En el Madrid habían empezado bien algunos jugadores. La media brillaba en la primera circulación de la jugada, hubo una gran agilidad entre Modric, Kroos y Casemiro, buenos escalonamientos, pero al equipo le faltaba aun lo fundamental: ni Vinicius ni Benzema eran los de otras veces. El francés apareció por primera vez en el 44 con un tiro que provocó la parada de Maximiano. Su estirada fue como el corrimiento del telón de la primera parte.

Faltaba Vinicius, soñoliento y despistado de tanto vuelo, y regresó del descanso dispuesto a poner patas arriba el partido. Lo consiguió. Lo logró en 25 minutos. Comenzó robando una pelota al alimón con Benzema, como si también estuvieran juntos en la voracidad, para un chut posterior de Kroos. El Madrid empezó a llegar a ritmo de martinete: Carvajal, Mendy… Vinicius, la expectativa de Vinicius, daba alegría al juego, lo convertía en algo diferente. En algo de nuevo infantil, como tiene que ser el fútbol. Excitante para los niños, infantilizador para los mayores. Esto consiguen jugadores así: que los niños quieran crecer imitándolos, y que los adultos recuerden la niñez del juego.

Es curioso esto. Durante años, cuando se señalaba que el fútbol era atroz, que estaba siendo atroz, no solo el del Madrid, pero también el del Madrid, esto se consideraba acritud, acidez o incluso algo peor. Sin embargo, la primera justificación que se da para la Superliga es, precisamente, salvar el fútbol del aburrimiento. ¿En qué quedamos? El fútbol estaba colapsado de tedio y sopor y Vinicius es una bendición.

El Granada colaboró con muchas facilidades. Le permitía enormes espacios al Madrid, que tiene ya de por sí maneras de latifundista. No puede extrañar que disfrutara con una agilidad encomiable en la dirección del juego. La pelota viajó con fluidez por los circuitos del mediocampo. El Casemiro, Modric, Kroos estuvo muy bien. Es como si el triunvirato tuviera vislumbres de una nueva agilidad. Es el de siempre, pero ayudado por la velocidad trasera de Alaba y por la velocidad delantera de Vinicius: el efecto es como si al Casemiro-Modric-Kroos le hubieran salido ruedines.

Vinicius levantó el juego y cerró el partido. Primero, con su gol en el 1-3. Partió desde su campo, en el extremo, y fue buscando el gol hacia el interior. Contó con las generosidades sucesivas de Benzema y Modric, con una asistencia-desplante.
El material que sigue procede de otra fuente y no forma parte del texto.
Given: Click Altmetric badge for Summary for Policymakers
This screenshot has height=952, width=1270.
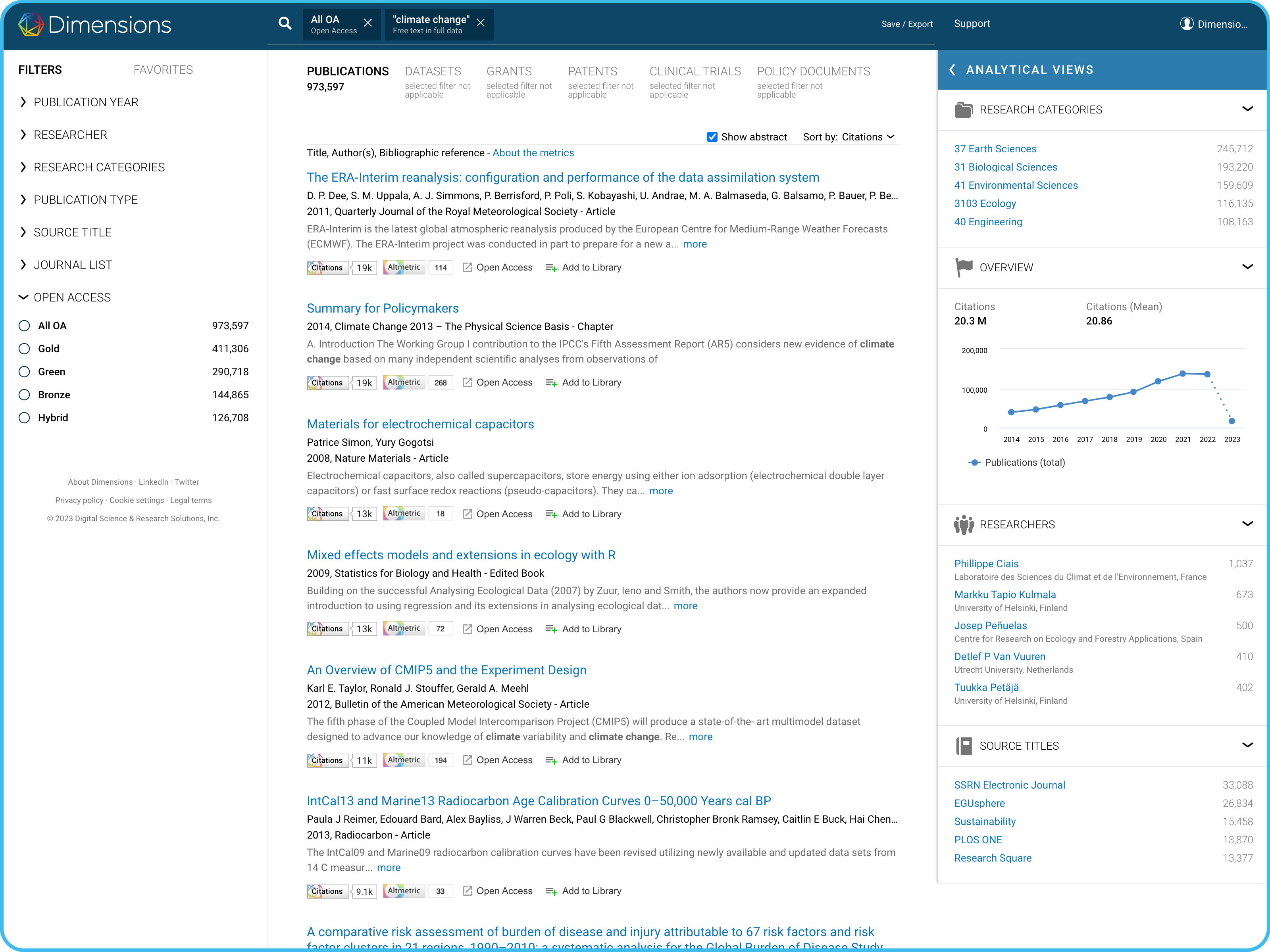Looking at the screenshot, I should [404, 382].
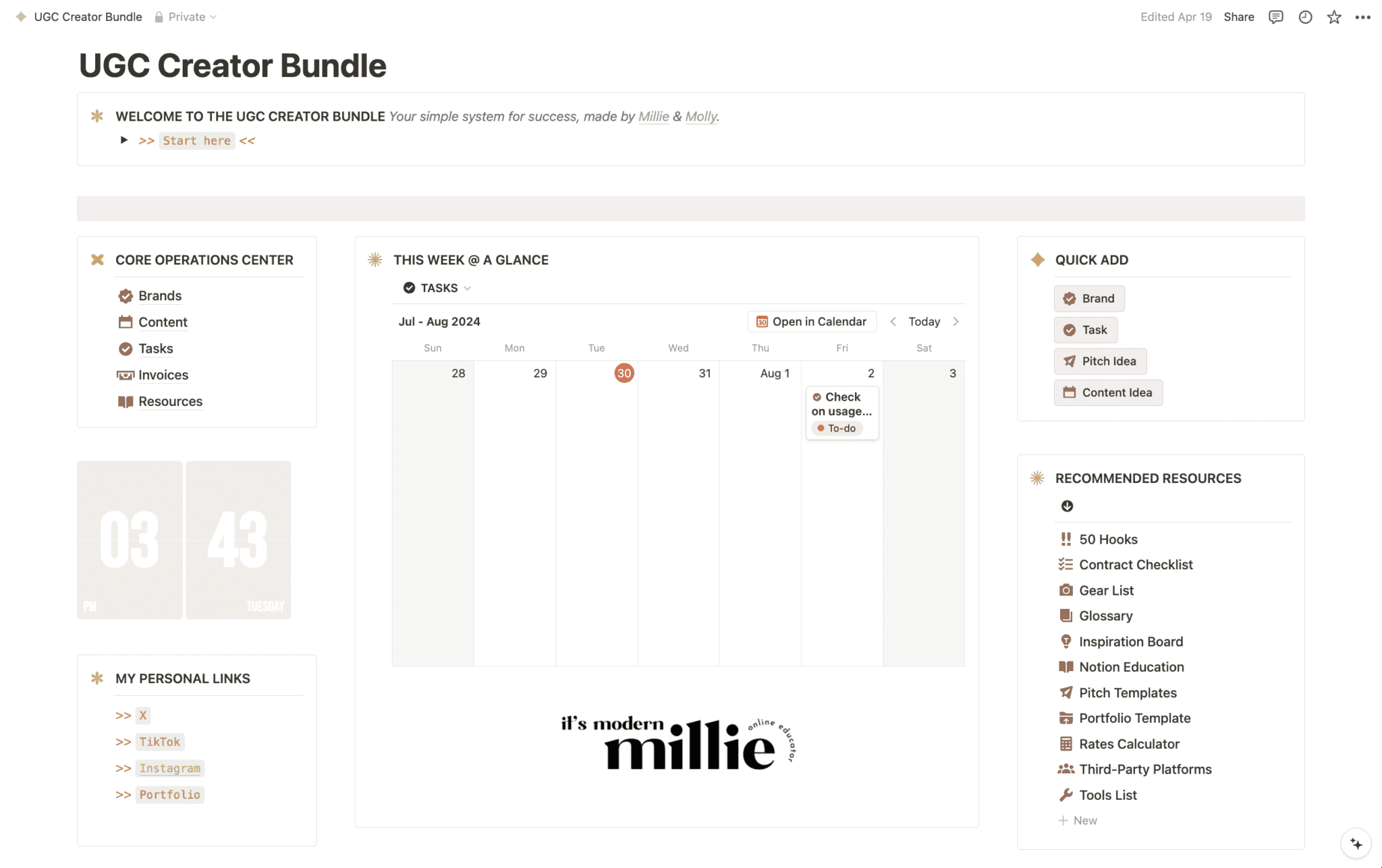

Vini esta vez no tocó la pelota, solo llegó para rematar. Ahora todo lo que hace parece inteligente. Ha recibido el bautismo de los meñiques disparatados y cada gesto, cada acción, será interpretado como una visionaria hermenéutica de espacios.

Tras el gol llegó el segundo puñetazo en la mesa de Vinicius. Se fue de varios en la banda y esto provocó la impotencia de los defensores del Granada, convertidos, de repente, en aquel viejo Granada de cuando Amancio. No fueron duros, pero iban detrás del veloz extremo con el muslo fuera, lanzando la pierna con poca mesura y bastante desesperación. Iban al bulto inasible en que se convierte Vinicius cuando corre la banda. Así fue expulsado Monchu, con roja directa. Se puede discutir que fuera roja, pero tampoco era solo amarilla. La expulsión concluyó el partido y fue acompañada de la de Robert Moreno, que alcanzó cierto histerismo en su indignación. Ancelotti, que tiene flema y experiencia para todos, intentó calmarlo.

Cuando recibió la falta de Monchu, Vinicius sonrió con suficiencia desde el suelo. Su superioridad puede comenzar a ser considerada insultante en cualquier momento. Se cierne la fatwa sobre Vinicius, demasiado veloz, demasiado bueno, demasiado feliz.

Su segunda parte fue de sobresaliente y fue sustituido por Rodrygo. 25 minutos a la altura de su lambreta contra Argentina.

El Madrid dominó el resto del partido, más cerca de la exhibición y el puntillismo que de cualquier reacción local. Mendy marcó el cuarto entrando hasta el fondo y jugaron los infrecuentes. Hasta Vallejo tuvo minutos. Le queda a Ancelotti recuperar algún jugador más. Valverde, Asensio, Nacho o Lucas son ya banquillo y carne de rotación feliz, pero necesita recuperar un par de jugadores más, que serán, viendo los nombres que quedan, un par más de milagros deportivos.